## Given problem:
Set out the records as a Markdown table with the columns "Row" and "Line," starting at the line that contains "Image resolution: width=1920" and continuing through the end of the records. Number each row, omit blank lines, and leave the pictures out.

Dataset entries
--- begin ---

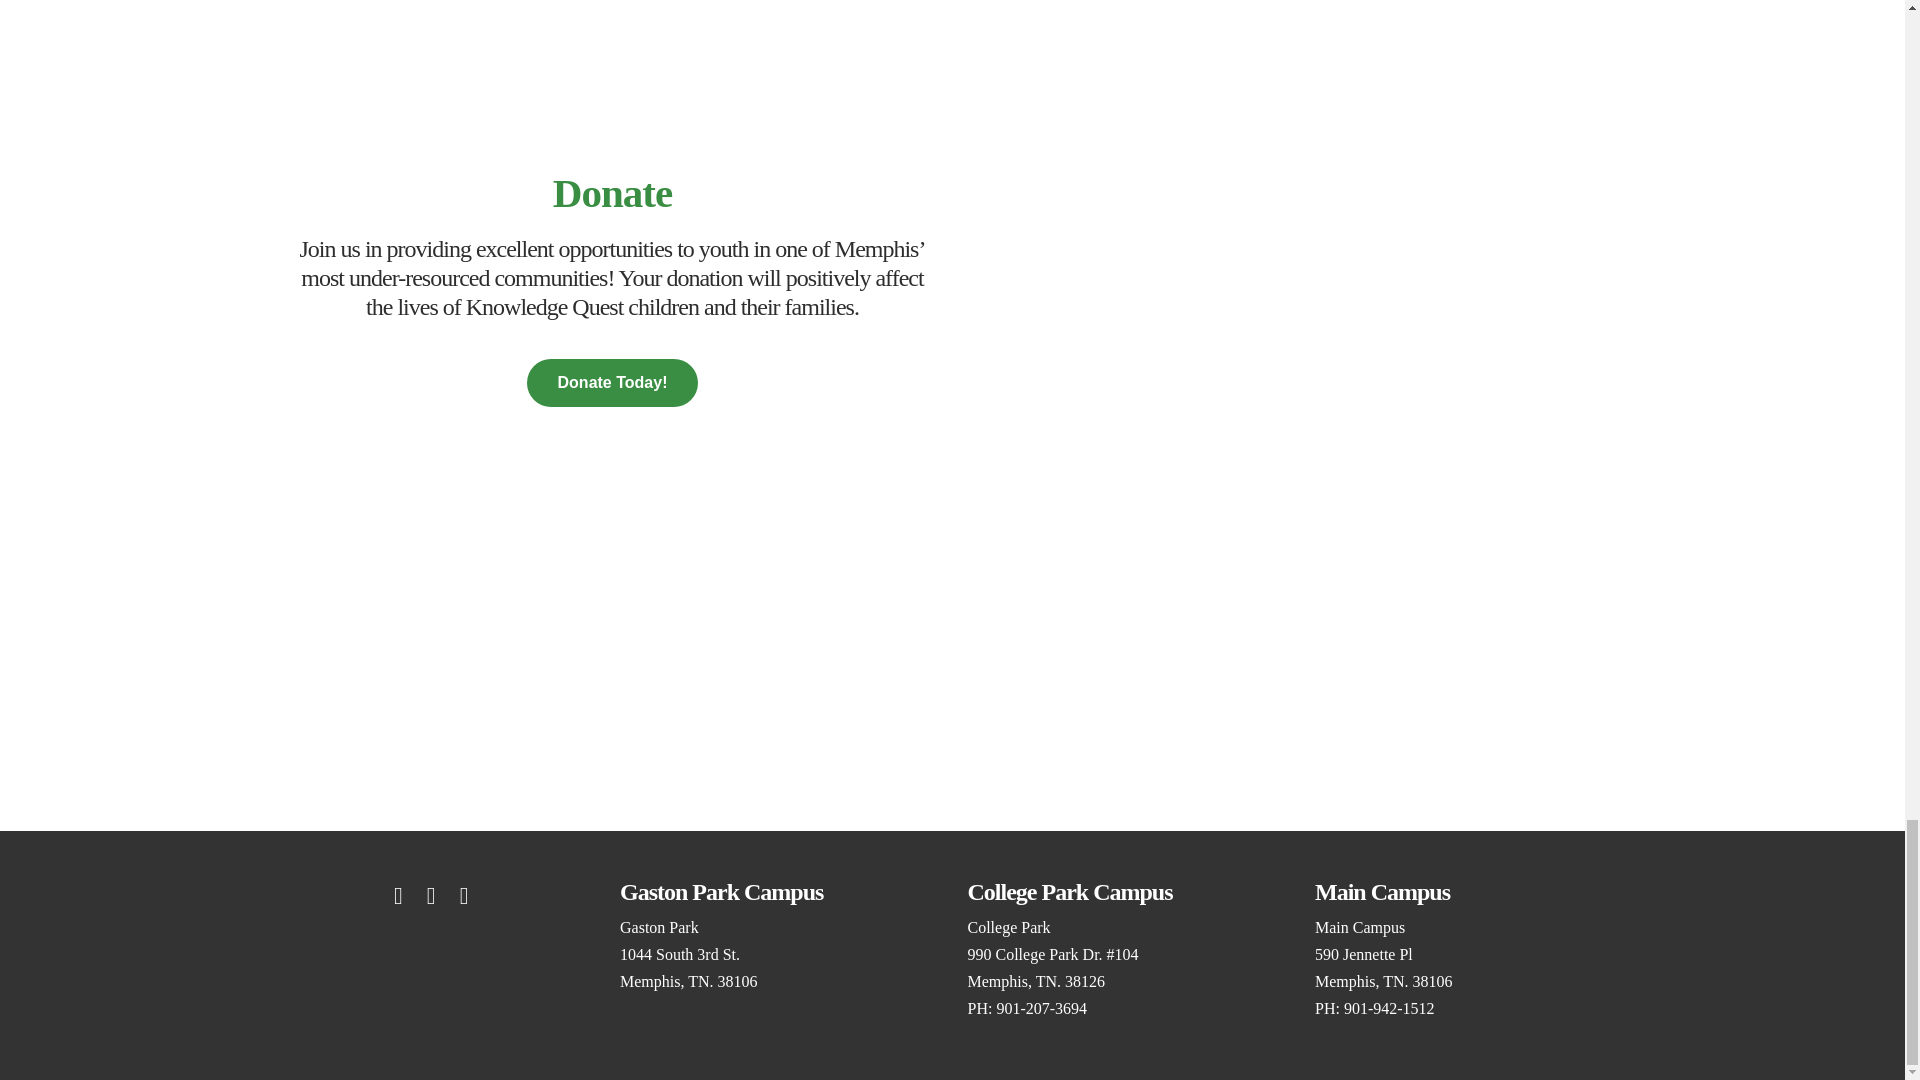 This screenshot has width=1920, height=1080. Describe the element at coordinates (612, 382) in the screenshot. I see `Programs` at that location.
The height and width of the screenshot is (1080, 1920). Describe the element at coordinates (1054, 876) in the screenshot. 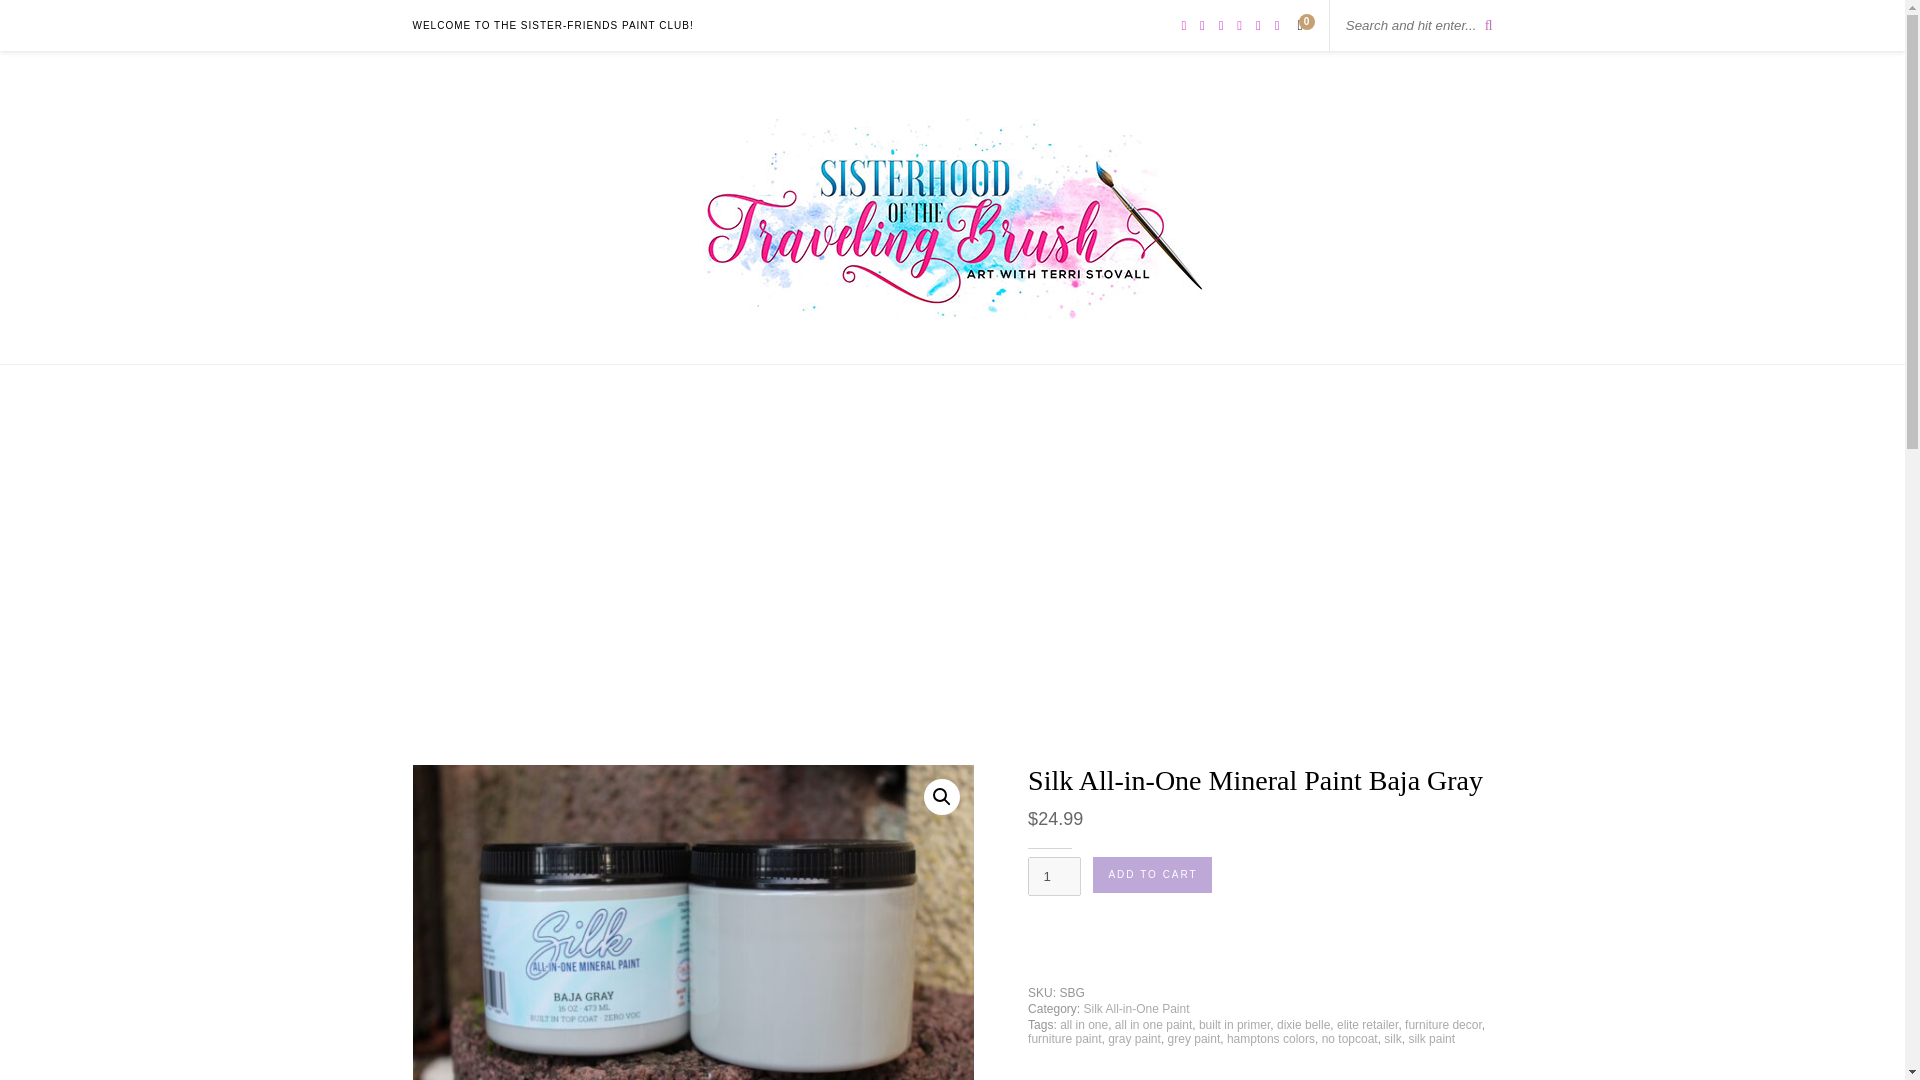

I see `1` at that location.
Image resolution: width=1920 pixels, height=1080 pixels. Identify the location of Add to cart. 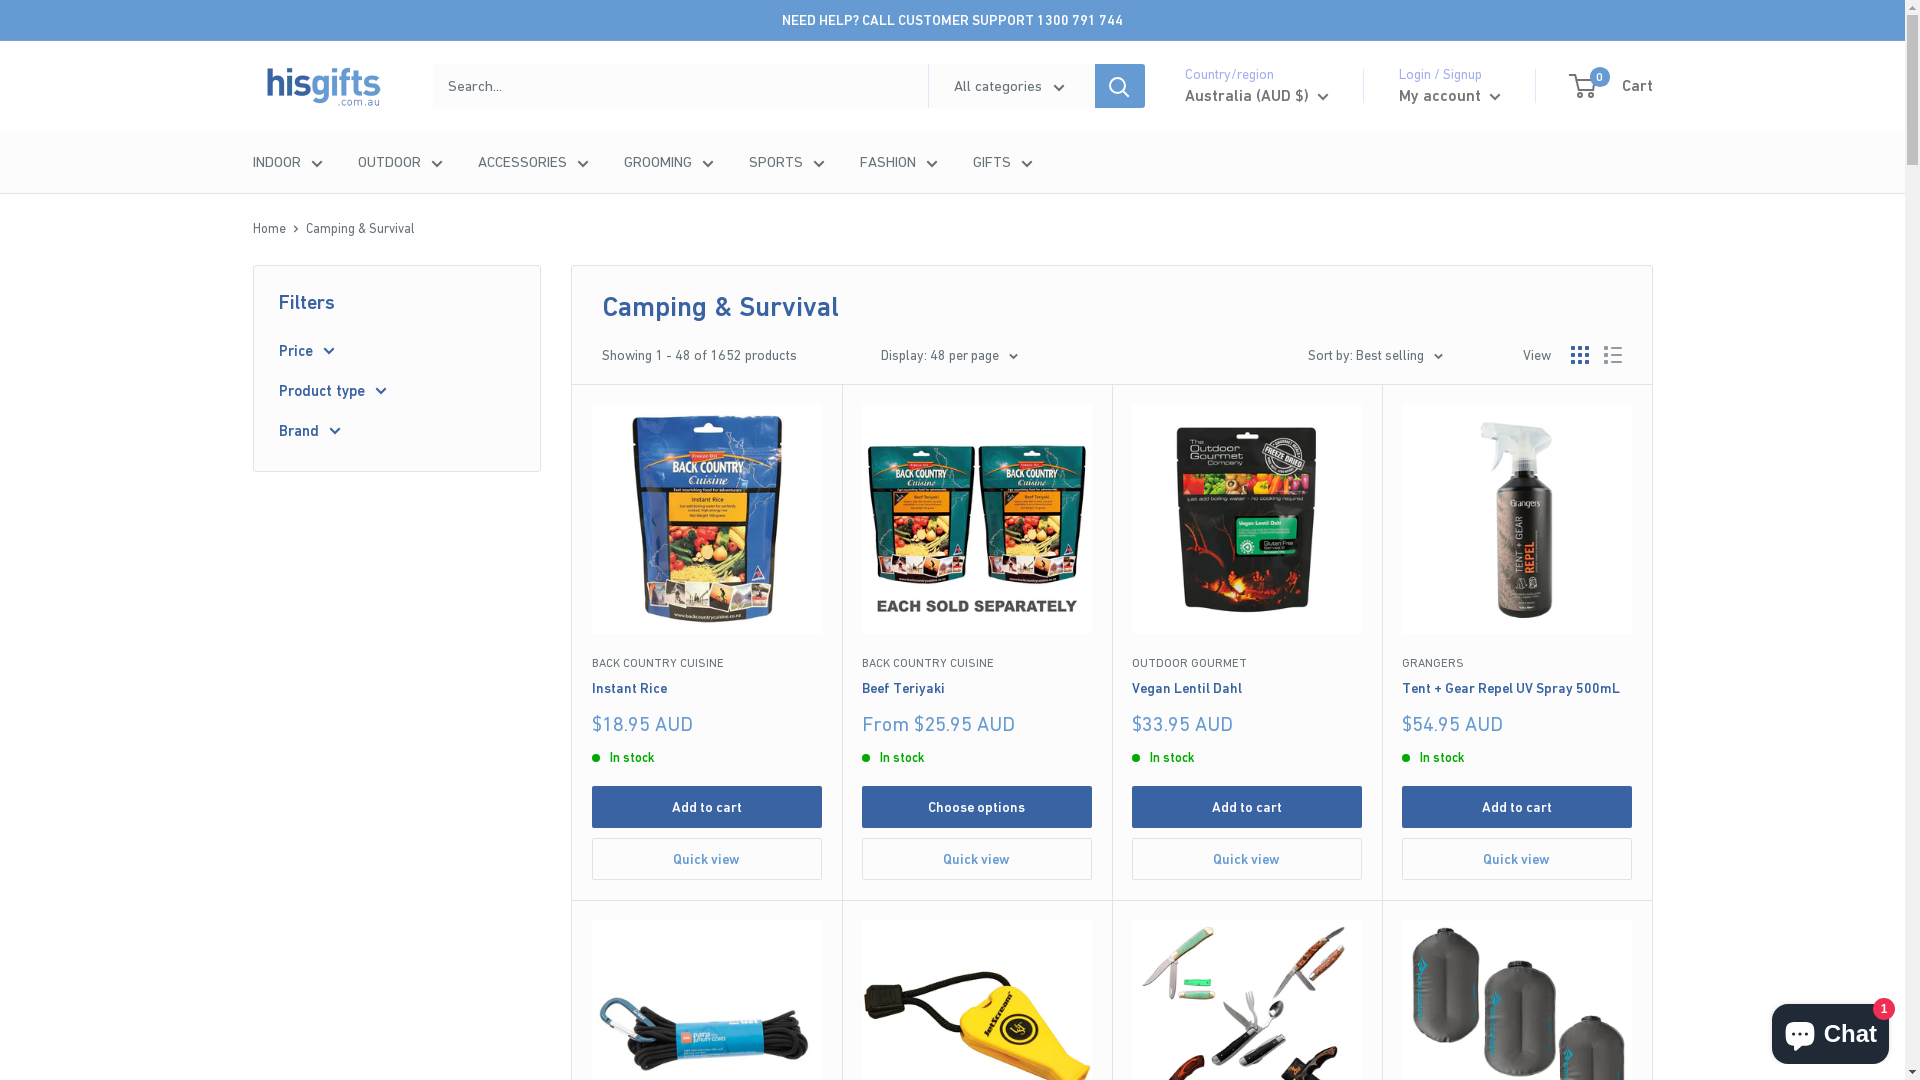
(707, 807).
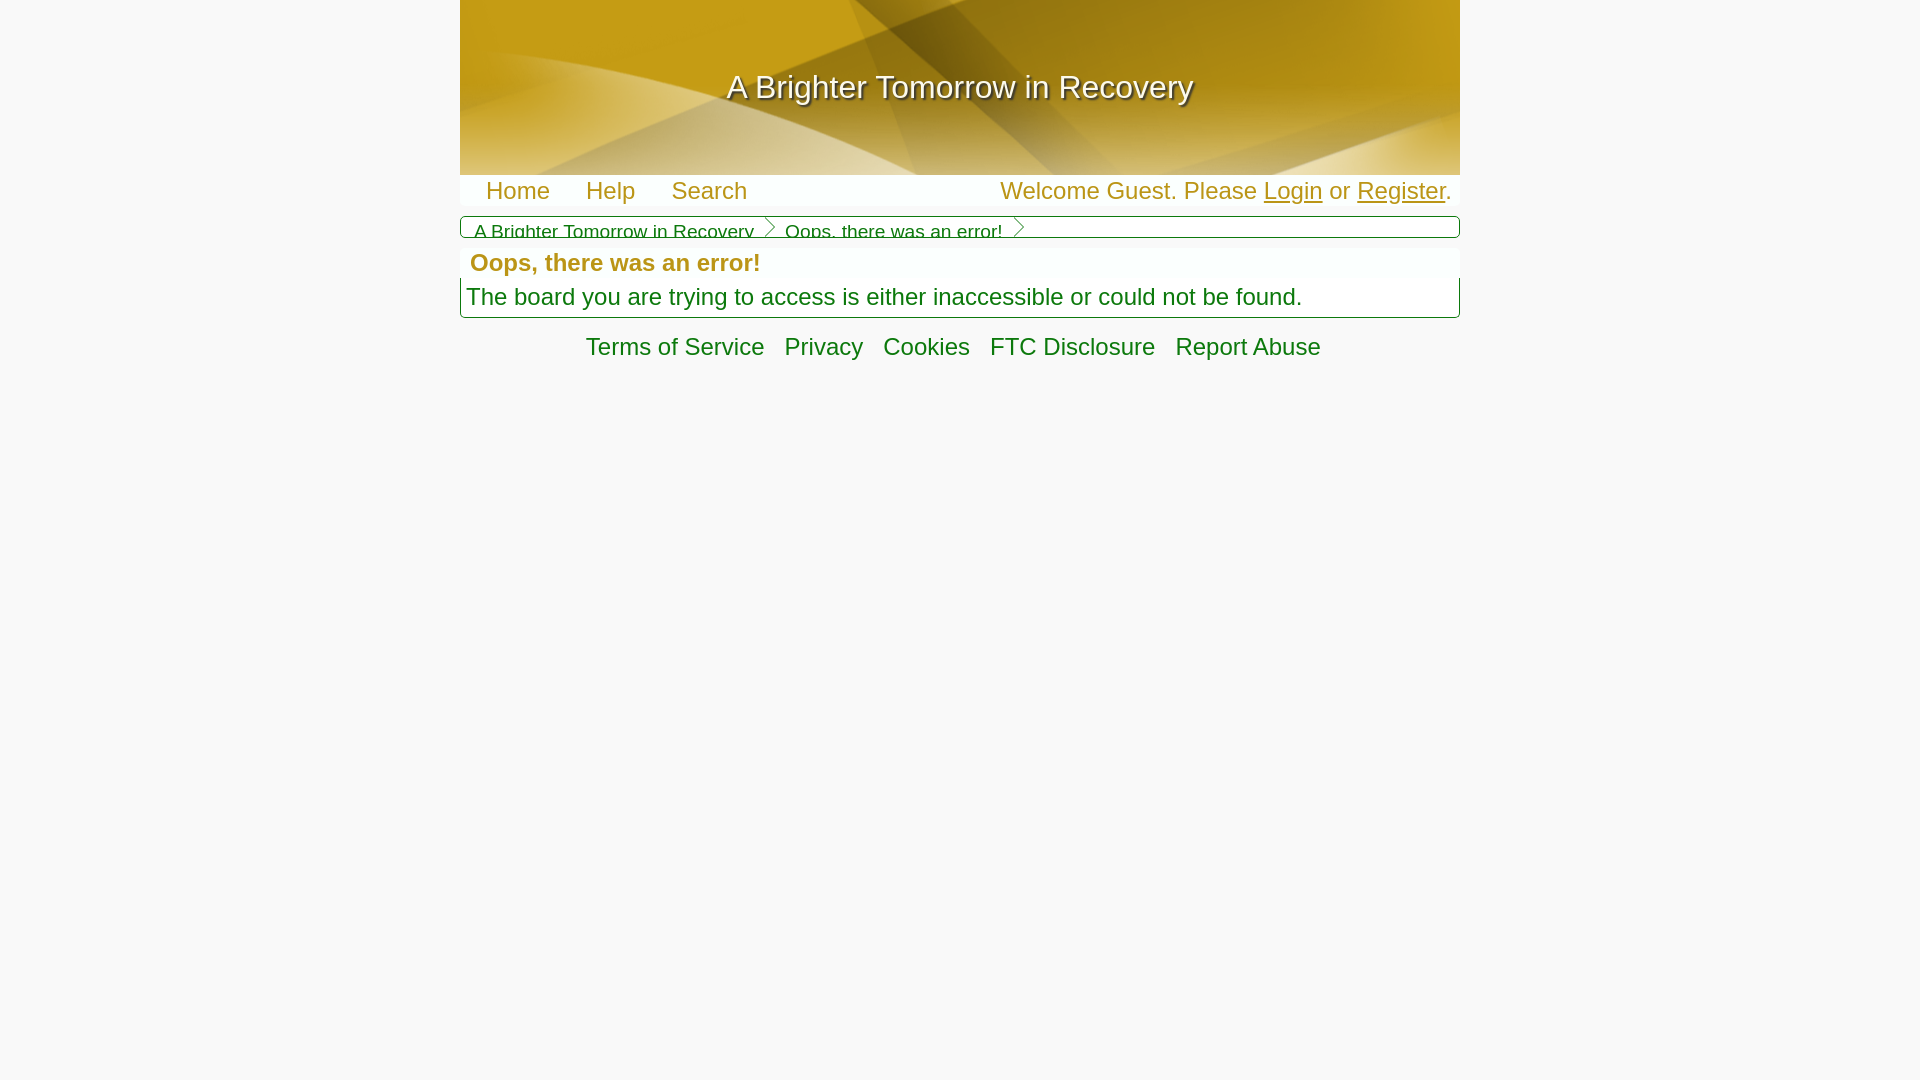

--- end ---

## Task output:
| Row | Line |
|---|---|
| 1 | Image resolution: width=1920 pixels, height=1080 pixels. Identify the location of Add to cart.  |
| 2 | (707, 807). |